Leftist Economists Push European Degrowth With 10% Extreme-Poverty Focus
Updated
Updated · Noahpinion · Jun 13
Leftist Economists Push European Degrowth With 10% Extreme-Poverty Focus
1 articles · Updated · Noahpinion · Jun 13
Summary
Thomas Piketty, Joseph Stiglitz and other left-leaning economists backed a “beyond growth” agenda that calls for growth caps, lower material consumption and shorter working hours in rich countries, with Europe as its main practical target.
Their case is that growth no longer reliably reduces poverty and is ecologically unsustainable; a Guardian editorial says roughly one-tenth of the world still lives in extreme destitution and argues economies should prioritize rights and wellbeing within planetary limits.

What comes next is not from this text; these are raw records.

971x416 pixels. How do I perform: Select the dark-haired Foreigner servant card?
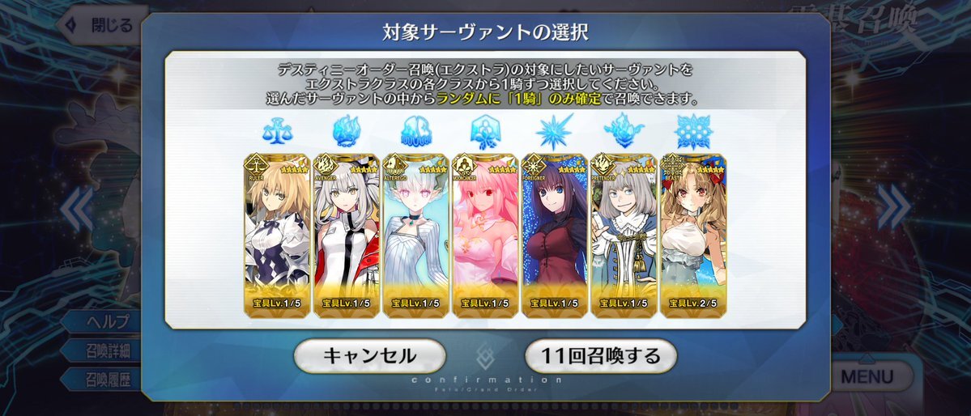[x=554, y=236]
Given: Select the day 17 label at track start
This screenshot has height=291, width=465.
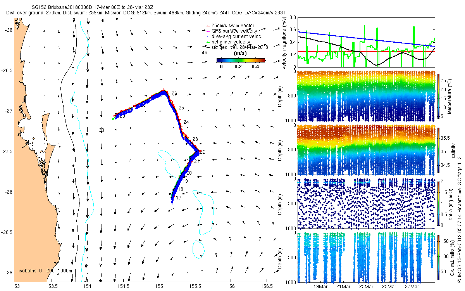Looking at the screenshot, I should coord(179,198).
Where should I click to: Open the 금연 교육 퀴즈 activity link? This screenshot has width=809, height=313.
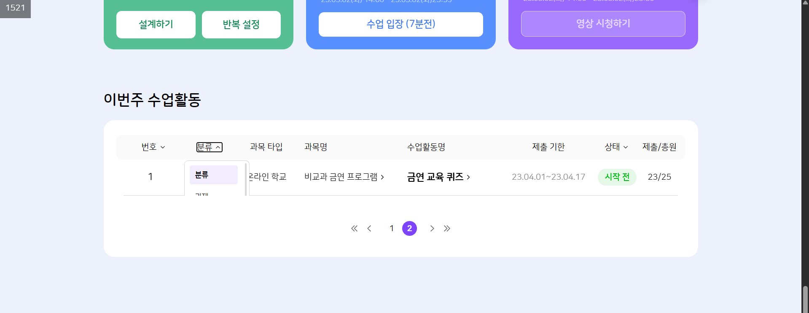pos(435,177)
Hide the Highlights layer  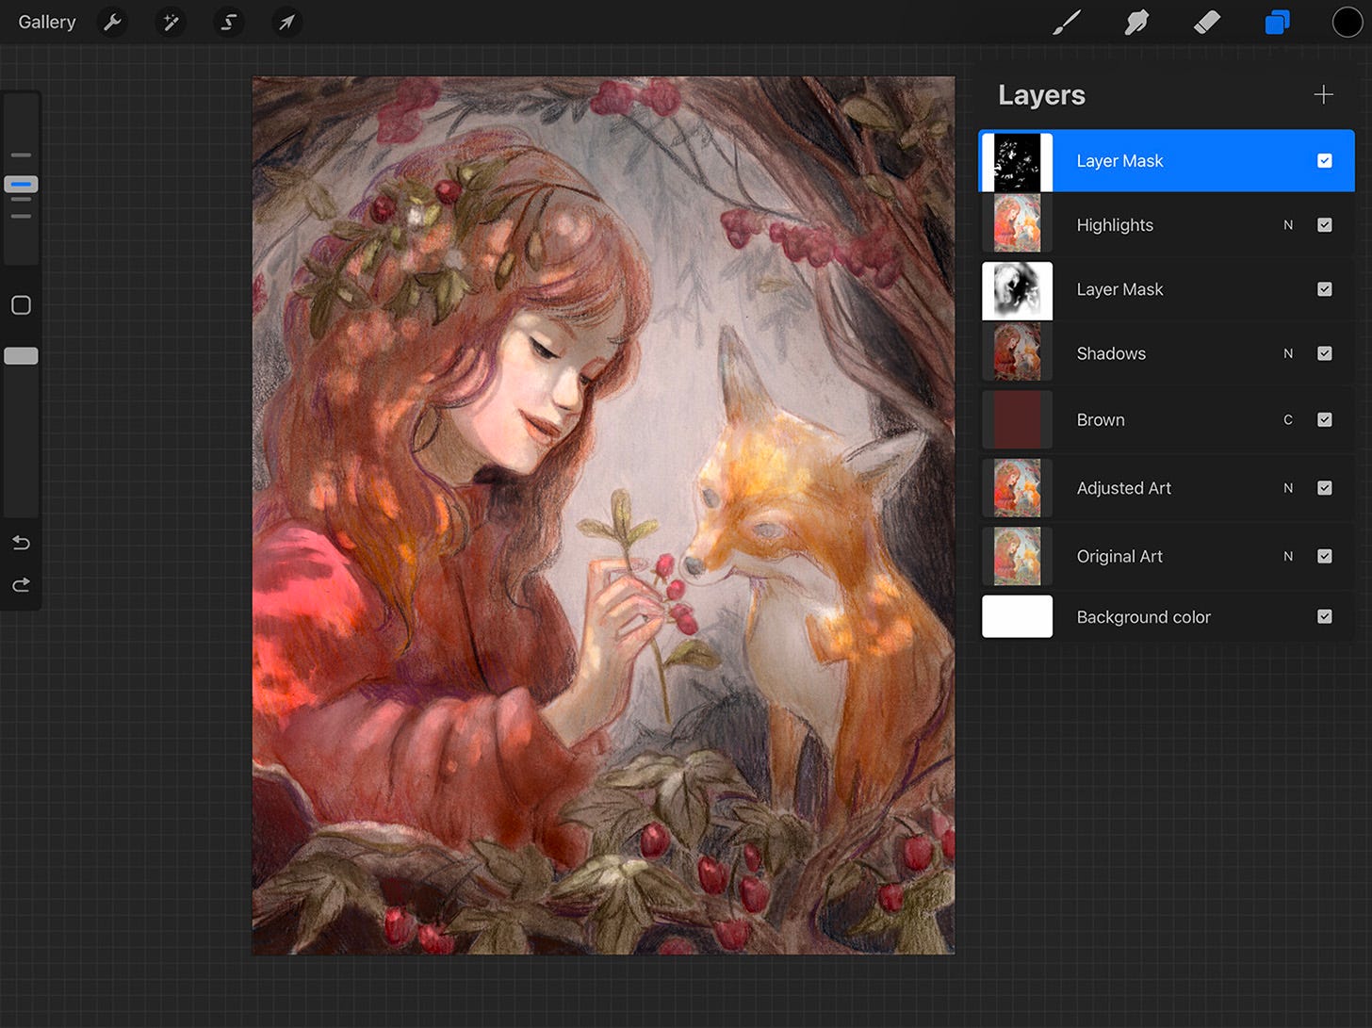1325,225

The report says the program is centered on Europe because degrowth has gained little traction in the U.S., Canada, Australia, Asia or developing economies, while its leading advocates, conferences and policy interest are concentrated in Europe and the EU.
It also cites a 2024 review of 561 degrowth studies that found almost 90% were opinion pieces rather than analysis, with little data, modeling or evidence that the policies are socially or politically feasible.
The broader stakes are framed as strategic as well as economic: adopting degrowth now could weaken Europe’s living standards, industrial base and capacity to respond to pressure from Russia, China and trade shocks.